Ilir Meta, a former prime minister and leader of the Socialist Movement for Integration, was elected as Albania's new president on April 28, 2017

Albania's parliament on Friday elected speaker Ilir Meta as the Balkan country's new president, a largely ceremonial post for which he was supported by the governing Socialist party. A former prime minister and leader of the Socialist Movement for Integration, a junior coalition partner, 48-year-old Meta was elected to the post in the fourth ballot to choose a president. No candidate was presented in the earlier three rounds owing to a bid to form a consensus with the rightwing opposition, which has boycotted parliament since mid-February because it wants Prime Minister Edi Rama to resign. With a general election due on June 18, the opposition says Rama, who leads the Socialists, must step down to allow a transitional government to take power and allow a free and fair vote. The boycott continued Friday, but Meta nevertheless won support from 87 deputies in the 140-seat assembly. "I pledge to do everything possible for the stability of the country," Meta said, pledging that he would try to help find a compromise between political groups so that they would all take part in the June vote.
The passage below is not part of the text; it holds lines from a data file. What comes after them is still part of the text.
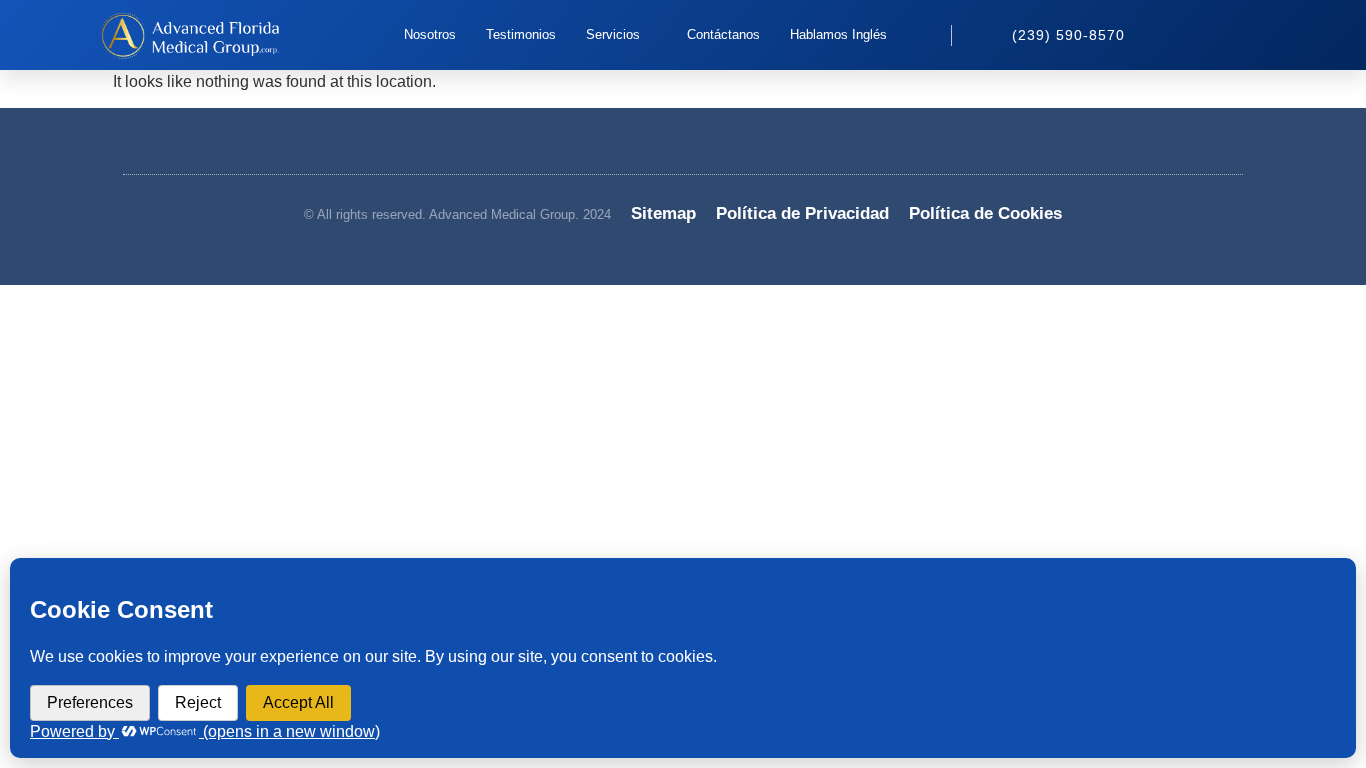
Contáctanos (723, 34)
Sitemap (663, 213)
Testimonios (521, 34)
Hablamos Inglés (838, 34)
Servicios (613, 34)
The opposition, which is holding regular protests, refuses to take part in the electoral process unless Rama resigns. They accuse the premier of allowing the expansion of cannabis cultivation in Albania to raise money to manipulate voting. Rama accuses his opponents of trying to hinder the implementation of judicial reform, a crucial step towards European Union accession. A NATO member since 2009, Albania is a candidate for EU membership and hopes to open negotiations by the end of the year.